[Rows on where targets appear]
::::

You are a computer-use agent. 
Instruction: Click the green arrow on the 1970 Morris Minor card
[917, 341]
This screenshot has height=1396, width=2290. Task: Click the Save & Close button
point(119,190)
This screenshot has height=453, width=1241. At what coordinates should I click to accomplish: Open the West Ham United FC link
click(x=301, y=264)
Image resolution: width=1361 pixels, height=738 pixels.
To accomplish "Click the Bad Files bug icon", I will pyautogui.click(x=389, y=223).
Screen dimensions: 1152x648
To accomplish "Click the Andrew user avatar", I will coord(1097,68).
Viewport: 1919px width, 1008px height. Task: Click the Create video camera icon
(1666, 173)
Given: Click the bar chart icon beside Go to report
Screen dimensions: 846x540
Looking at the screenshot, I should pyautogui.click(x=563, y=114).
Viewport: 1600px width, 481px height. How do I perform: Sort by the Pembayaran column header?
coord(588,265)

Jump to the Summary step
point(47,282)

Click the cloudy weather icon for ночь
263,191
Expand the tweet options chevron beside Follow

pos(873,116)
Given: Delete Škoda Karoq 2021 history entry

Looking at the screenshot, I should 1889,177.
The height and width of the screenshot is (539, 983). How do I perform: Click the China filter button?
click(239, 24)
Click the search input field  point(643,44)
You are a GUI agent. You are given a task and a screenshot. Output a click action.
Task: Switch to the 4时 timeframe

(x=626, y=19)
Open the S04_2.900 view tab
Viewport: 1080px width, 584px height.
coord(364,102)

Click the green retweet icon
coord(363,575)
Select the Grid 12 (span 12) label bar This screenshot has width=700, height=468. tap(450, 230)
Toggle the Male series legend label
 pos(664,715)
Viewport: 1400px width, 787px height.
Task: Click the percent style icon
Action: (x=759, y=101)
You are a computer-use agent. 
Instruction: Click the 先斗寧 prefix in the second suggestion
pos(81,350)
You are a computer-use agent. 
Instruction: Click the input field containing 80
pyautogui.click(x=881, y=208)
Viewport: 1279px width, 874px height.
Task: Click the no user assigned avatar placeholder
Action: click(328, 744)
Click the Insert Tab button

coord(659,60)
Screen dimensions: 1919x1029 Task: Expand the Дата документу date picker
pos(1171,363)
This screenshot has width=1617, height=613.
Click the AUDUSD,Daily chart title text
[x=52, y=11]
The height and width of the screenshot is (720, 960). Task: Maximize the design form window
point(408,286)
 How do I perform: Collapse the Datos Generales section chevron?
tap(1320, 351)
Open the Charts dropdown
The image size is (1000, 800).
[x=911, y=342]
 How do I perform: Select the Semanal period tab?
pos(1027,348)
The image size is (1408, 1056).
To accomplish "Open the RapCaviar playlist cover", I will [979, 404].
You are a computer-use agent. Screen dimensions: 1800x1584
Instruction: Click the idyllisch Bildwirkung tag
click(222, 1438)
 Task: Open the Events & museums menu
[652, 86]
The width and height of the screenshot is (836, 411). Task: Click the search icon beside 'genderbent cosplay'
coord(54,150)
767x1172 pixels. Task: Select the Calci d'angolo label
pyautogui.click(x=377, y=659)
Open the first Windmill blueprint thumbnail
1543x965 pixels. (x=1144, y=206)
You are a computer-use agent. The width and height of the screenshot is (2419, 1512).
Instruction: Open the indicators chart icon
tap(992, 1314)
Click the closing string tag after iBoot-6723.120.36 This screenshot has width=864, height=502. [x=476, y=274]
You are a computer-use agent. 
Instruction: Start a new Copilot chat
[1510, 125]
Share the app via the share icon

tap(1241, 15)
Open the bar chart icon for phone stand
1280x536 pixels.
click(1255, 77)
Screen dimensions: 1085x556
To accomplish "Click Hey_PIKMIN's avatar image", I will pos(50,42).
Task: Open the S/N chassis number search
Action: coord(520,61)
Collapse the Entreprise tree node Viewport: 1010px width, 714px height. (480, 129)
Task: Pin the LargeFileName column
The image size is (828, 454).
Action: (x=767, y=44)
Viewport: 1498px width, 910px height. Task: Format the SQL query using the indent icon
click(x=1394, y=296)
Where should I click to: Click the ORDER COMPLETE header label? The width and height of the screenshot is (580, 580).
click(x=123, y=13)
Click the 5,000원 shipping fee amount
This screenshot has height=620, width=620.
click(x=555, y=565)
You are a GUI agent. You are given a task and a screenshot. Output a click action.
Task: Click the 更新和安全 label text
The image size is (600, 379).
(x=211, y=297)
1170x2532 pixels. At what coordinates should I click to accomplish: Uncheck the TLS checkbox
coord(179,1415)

::::

Task brief:
Please give the data again from its first line through the line that contains "(1666, 173)", swapping "Bad Files" for "Broken Files" and keeping everything else the same.

Task solution:
You are a computer-use agent. 
Instruction: Click the green arrow on the 1970 Morris Minor card
[917, 341]
This screenshot has height=1396, width=2290. Task: Click the Save & Close button
point(119,190)
This screenshot has height=453, width=1241. At what coordinates should I click to accomplish: Open the West Ham United FC link
click(x=301, y=264)
Image resolution: width=1361 pixels, height=738 pixels.
To accomplish "Click the Broken Files bug icon", I will pyautogui.click(x=389, y=223).
Screen dimensions: 1152x648
To accomplish "Click the Andrew user avatar", I will coord(1097,68).
Viewport: 1919px width, 1008px height. Task: Click the Create video camera icon
(1666, 173)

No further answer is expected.